§ Excerpted passage
If fresh tomatoes are available, you can substitute about a pound of diced vine-ripened tomatoes for the canned tomatoes.

INGREDIENTS | SERVES 6–8

1½ tablespoons olive oil or ghee

1 clove garlic, peeled and minced

½ pound lamb, cut into ½-inch pieces

1 small yellow onion, peeled and diced

1 pound red beets

1 small head cabbage, cored and chopped

1 14½-ounce can diced tomatoes

7 cups beef broth

¼ cup red wine vinegar

2 bay leaves

1 tablespoon lemon juice

Beet greens

Salt and freshly ground black pepper, to taste

Sour cream

Optional: Fresh dill

Vegetarian Borscht

Omit the lamb and substitute water or vegetable broth for the beef broth. Decrease the first pressure-cooking time to 5 minutes. If desired, add freshly grated orange or lemon zest to taste when you stir in the beet greens.

  1. Add the oil or ghee, garlic, and lamb to pressure cooker. Brown the lamb over medium heat, stirring frequently to keep the garlic from burning. Add the onion and sauté until transparent.

  2. Peel and dice the beets. Save the beet greens; rinse well and cover them with cold water until needed.

  3. Add the beets, cabbage, tomatoes, beef broth, vinegar, bay leaves, and lemon juice to the pressure cooker.

  4. Lock the lid into place and bring to low pressure; maintain pressure for 10 minutes. Remove from the heat and quick-release the pressure.

  5. Chop the reserved beet greens and stir into the other ingredients in the pressure cooker.

§ Exercise 1
Output as a numbered list, with blank lines dropped, the part of the records that opens with the line containing "You are a GUI" and closes with the end of the records. Leave the pictures out of your answer.
The records that come next are unrelated to the borscht recipe.

§ Available data

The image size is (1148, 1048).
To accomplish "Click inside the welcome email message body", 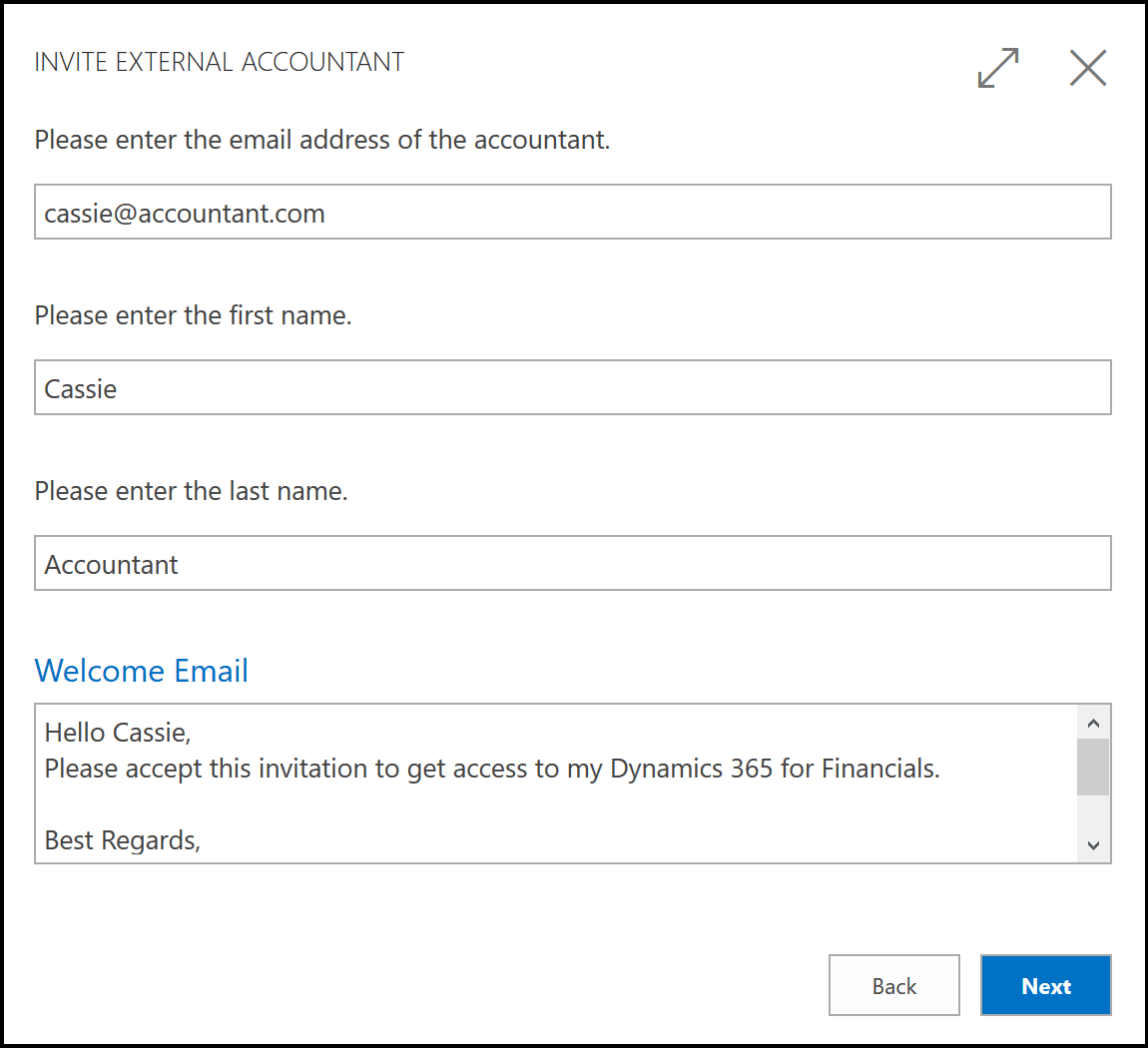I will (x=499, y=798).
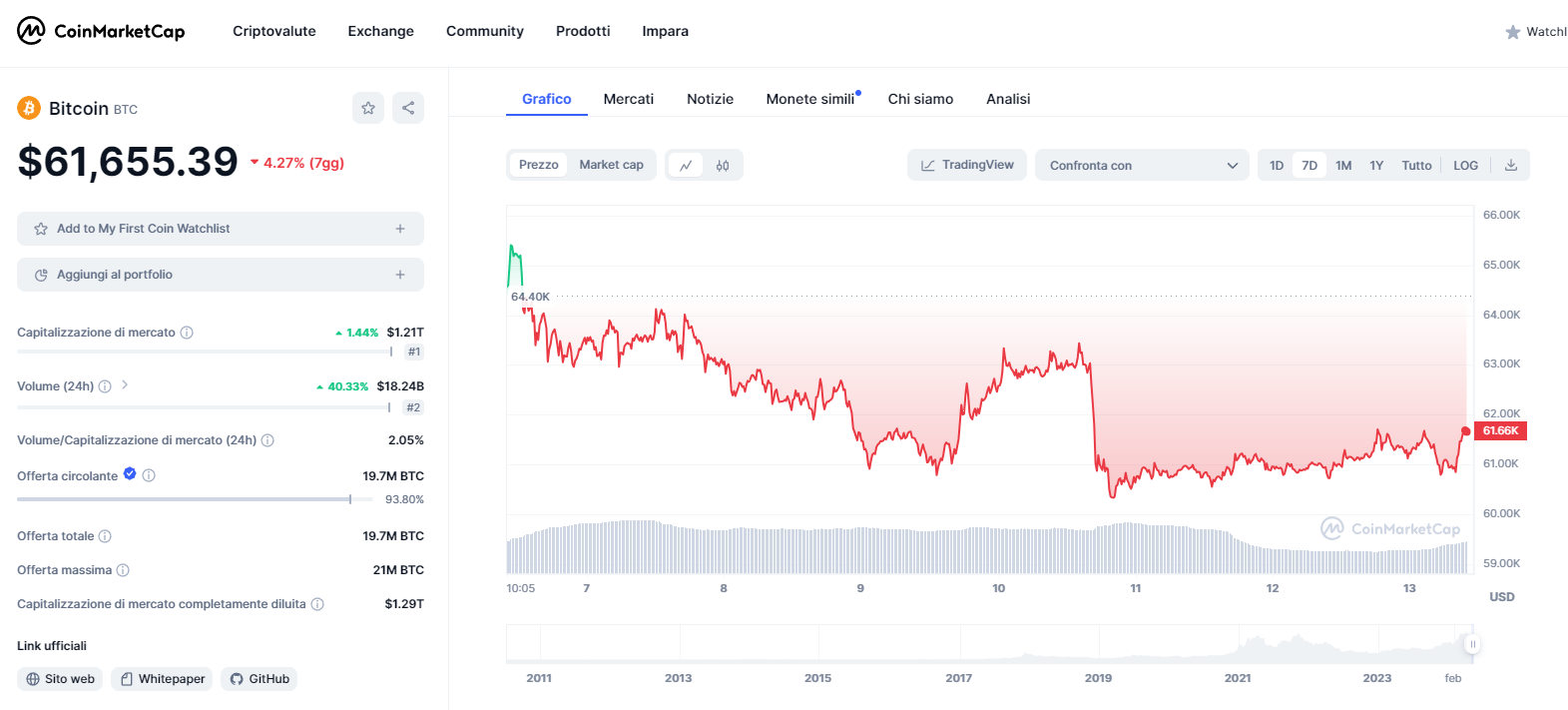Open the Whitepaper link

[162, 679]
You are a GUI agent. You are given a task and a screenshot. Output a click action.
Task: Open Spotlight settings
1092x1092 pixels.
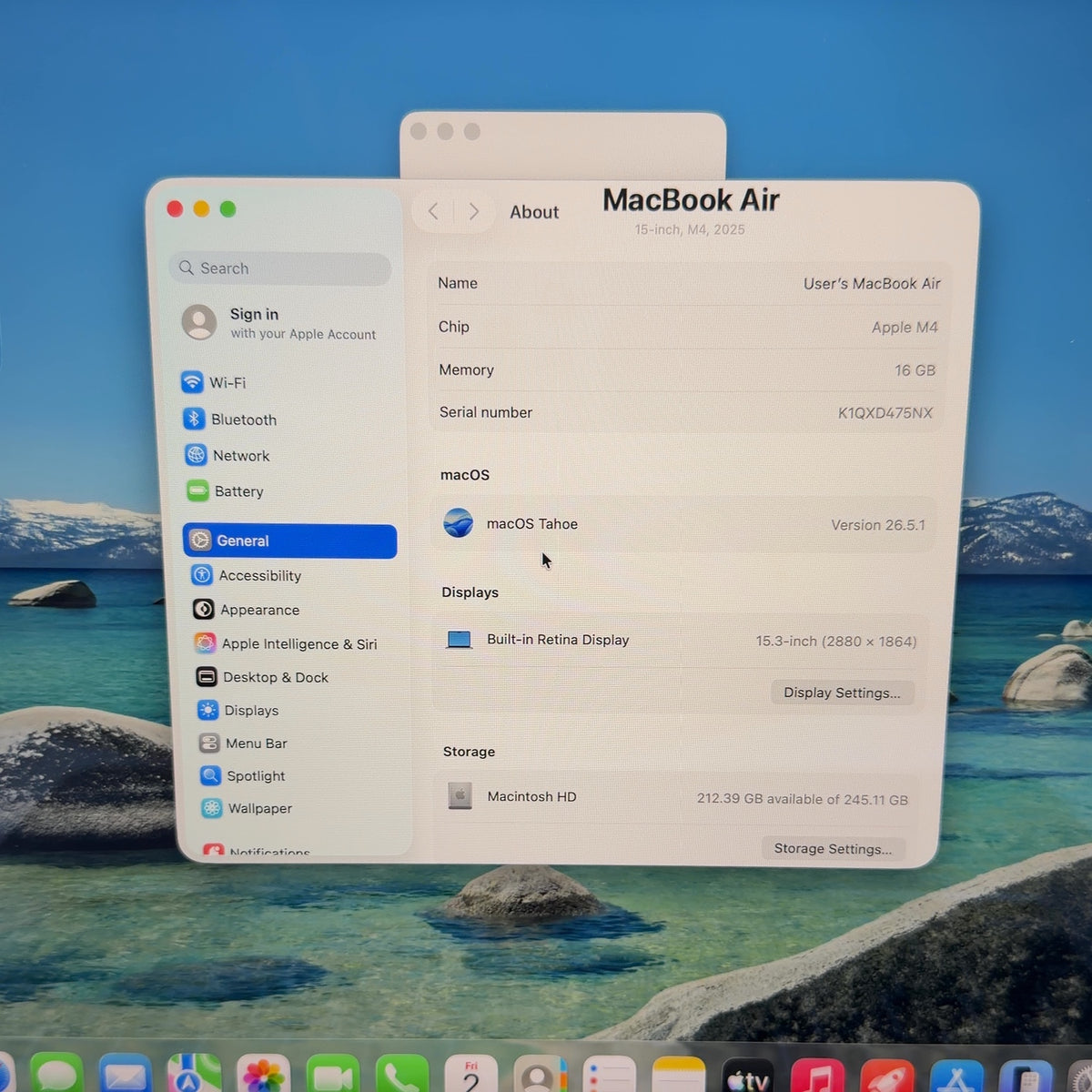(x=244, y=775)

§ Exercise 2
According to the borscht recipe, what can be used in place of the canned tomatoes when fresh tomatoes are available?

§ Correct output 1
1. You are a GUI agent. You are given a task and a screenshot. Output a click action.
2. Task: Open Spotlight settings
3. 1092x1092 pixels.
4. (x=244, y=775)

§ Correct output 2
About a pound of diced vine-ripened tomatoes.